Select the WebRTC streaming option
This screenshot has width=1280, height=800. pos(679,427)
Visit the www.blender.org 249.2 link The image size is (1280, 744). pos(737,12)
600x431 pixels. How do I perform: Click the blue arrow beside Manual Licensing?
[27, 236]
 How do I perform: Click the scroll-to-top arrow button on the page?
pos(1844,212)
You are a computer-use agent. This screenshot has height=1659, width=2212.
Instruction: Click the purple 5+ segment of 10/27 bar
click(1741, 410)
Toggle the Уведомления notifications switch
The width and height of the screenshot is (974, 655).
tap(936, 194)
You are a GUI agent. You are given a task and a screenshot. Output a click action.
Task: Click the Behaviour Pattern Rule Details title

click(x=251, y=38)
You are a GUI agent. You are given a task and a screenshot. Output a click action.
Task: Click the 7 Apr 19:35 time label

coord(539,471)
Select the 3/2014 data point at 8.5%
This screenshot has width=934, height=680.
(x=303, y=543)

> **TASK PROMPT**:
Give the lines of the listing from the one containing "Select the 3/2014 data point at 8.5%" through the last line, inclusive, as a JSON list of strings with one string per line, leaving out blank lines.

> **EXERCISE ANSWER**:
[
  "Select the 3/2014 data point at 8.5%",
  "This screenshot has width=934, height=680.",
  "(x=303, y=543)"
]